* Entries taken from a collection
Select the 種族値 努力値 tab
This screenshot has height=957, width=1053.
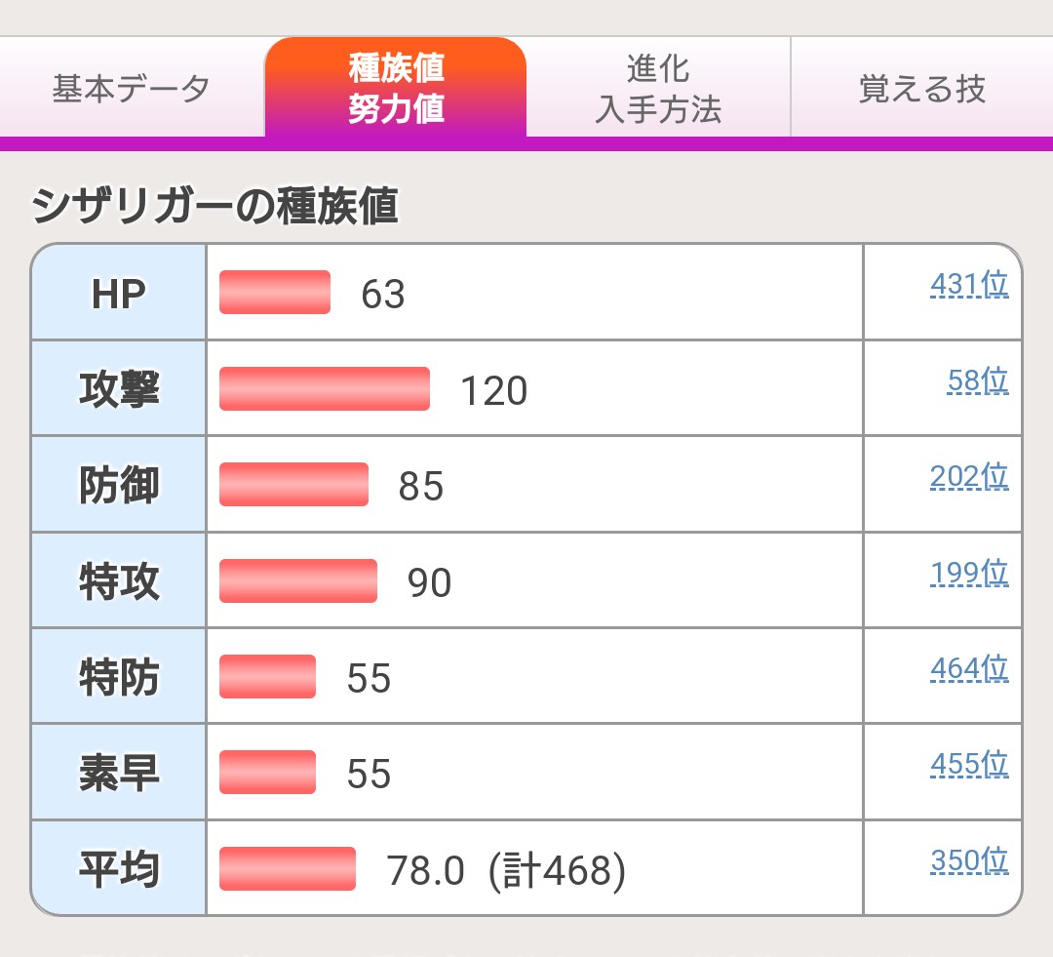pyautogui.click(x=396, y=89)
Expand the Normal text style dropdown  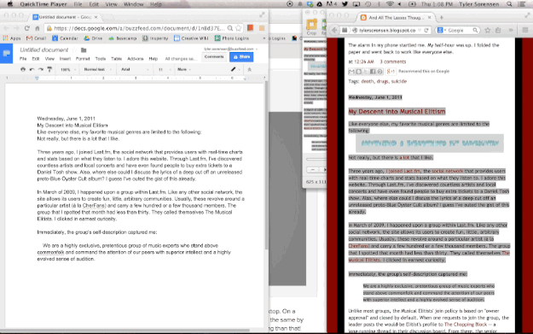point(98,69)
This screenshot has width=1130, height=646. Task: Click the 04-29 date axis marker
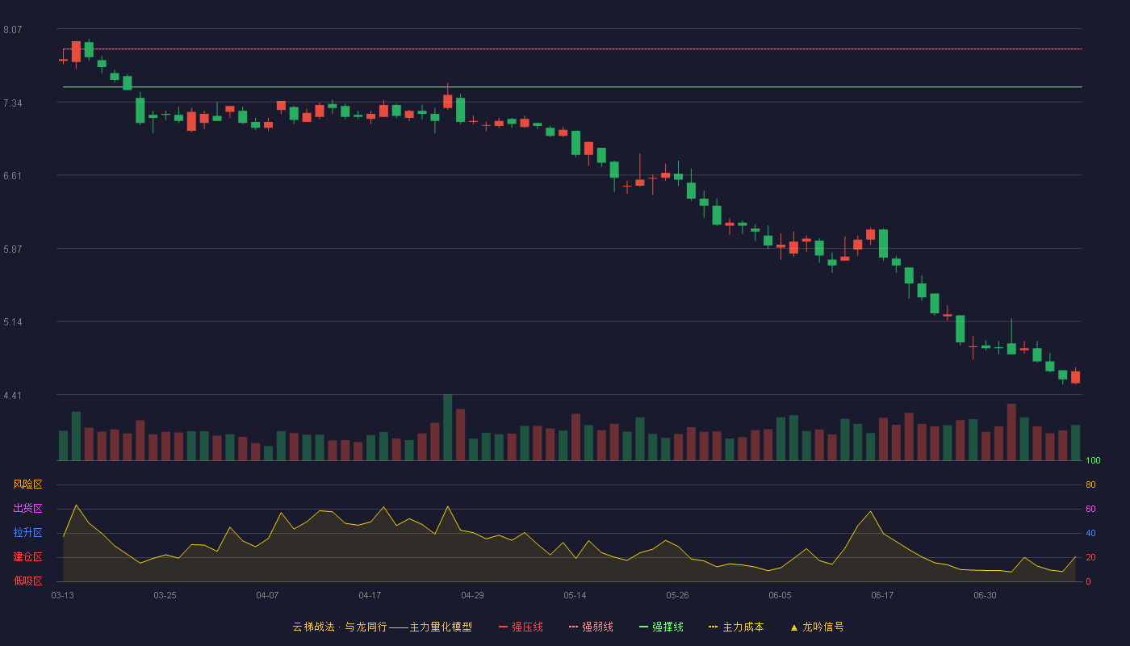[x=472, y=595]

* EXERCISE BRIEF
Pictures stay out of the copy. Reproduce exactly the lines from the one containing "This screenshot has width=1130, height=646." through the last line of the records above, both included.

* RESPONSE BELOW
This screenshot has width=1130, height=646. Task: Click the 04-29 date axis marker
[x=472, y=595]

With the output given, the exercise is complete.